Whiteboard: B3 [glsa?]
Keywords: PullRequest
Depends on: qt-5.15.8-stable
Blocks:
  Show dependency tree
 
Reported: 2022-07-05 04:06 UTC by John Helmert III
Modified: 2023-02-01 16:02 UTC (History)
2 users (show)

See Also:
Package list:
Runtime testing required: ---


Attachments

Note You need to log in before you can comment on or make changes to this bug.
Description John Helmert III archtester Gentoo Infrastructure gentoo-dev Security 2022-07-05 04:06:43 UTC
CVE-2022-2056 (https://gitlab.com/libtiff/libtiff/-/issues/415):

Divide By Zero error in tiffcrop in libtiff 4.4.0 allows attackers to cause a denial-of-service via a crafted tiff file. For users that compile libtiff from sources, the fix is available with commit f3a5e010.

CVE-2022-2057 (https://gitlab.com/libtiff/libtiff/-/issues/427):

Divide By Zero error in tiffcrop in libtiff 4.4.0 allows attackers to cause a denial-of-service via a crafted tiff file.

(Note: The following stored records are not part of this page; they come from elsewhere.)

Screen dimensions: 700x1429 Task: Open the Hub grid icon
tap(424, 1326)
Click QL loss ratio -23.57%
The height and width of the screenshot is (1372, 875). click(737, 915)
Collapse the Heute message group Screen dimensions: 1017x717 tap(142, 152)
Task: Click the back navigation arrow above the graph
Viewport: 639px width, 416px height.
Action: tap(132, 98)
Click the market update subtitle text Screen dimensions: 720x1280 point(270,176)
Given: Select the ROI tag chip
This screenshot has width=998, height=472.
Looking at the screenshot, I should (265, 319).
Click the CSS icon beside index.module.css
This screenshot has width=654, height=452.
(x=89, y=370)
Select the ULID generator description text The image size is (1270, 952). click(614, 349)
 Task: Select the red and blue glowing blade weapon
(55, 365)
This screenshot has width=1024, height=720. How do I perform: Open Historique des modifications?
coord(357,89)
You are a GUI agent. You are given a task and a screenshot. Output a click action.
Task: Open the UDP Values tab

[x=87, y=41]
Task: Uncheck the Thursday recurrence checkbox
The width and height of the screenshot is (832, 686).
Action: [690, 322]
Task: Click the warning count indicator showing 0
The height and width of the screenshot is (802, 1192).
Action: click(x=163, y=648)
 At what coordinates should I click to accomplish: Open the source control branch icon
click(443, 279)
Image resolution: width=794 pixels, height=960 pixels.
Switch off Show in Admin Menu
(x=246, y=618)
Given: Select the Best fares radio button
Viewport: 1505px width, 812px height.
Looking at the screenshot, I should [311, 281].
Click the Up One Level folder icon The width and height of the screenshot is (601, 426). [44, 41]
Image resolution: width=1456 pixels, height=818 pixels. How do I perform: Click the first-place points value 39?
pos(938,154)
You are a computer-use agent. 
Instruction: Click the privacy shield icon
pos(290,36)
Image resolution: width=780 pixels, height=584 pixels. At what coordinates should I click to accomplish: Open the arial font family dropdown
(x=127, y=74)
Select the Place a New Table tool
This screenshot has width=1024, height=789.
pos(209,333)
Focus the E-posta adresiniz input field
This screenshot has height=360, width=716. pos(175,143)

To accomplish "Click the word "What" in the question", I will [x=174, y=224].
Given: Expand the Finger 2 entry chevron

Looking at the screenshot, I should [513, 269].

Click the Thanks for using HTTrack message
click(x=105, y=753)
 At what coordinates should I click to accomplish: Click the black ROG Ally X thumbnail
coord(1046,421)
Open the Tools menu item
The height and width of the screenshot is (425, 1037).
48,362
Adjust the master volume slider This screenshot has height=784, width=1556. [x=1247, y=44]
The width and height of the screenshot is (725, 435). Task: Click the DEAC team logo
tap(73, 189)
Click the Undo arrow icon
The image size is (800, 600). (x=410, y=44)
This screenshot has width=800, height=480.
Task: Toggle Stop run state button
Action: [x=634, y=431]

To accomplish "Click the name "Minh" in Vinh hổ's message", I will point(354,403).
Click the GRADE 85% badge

For users that compile libtiff from sources, the fix is available with commit f3a5e010.

CVE-2022-2058 (https://gitlab.com/libtiff/libtiff/-/issues/428):

Divide By Zero error in tiffcrop in libtiff 4.4.0 allows attackers to cause a denial-of-service via a crafted tiff file. For users that compile libtiff from sources, the fix is available with commit f3a5e010.

Each has the same fix at URL. Appears unreleased.
Comment 1 John Helmert III archtester Gentoo Infrastructure gentoo-dev Security 2022-08-18 17:53:26 UTC
CVE-2022-2867 (https://bugzilla.redhat.com/show_bug.cgi?id=2118847):

libtiff's tiffcrop utility has a uint32_t underflow that can lead to out of bounds read and write. An attacker who supplies a crafted file to tiffcrop (likely via tricking a user to run tiffcrop on it with certain parameters) could cause a crash or in some cases, further exploitation.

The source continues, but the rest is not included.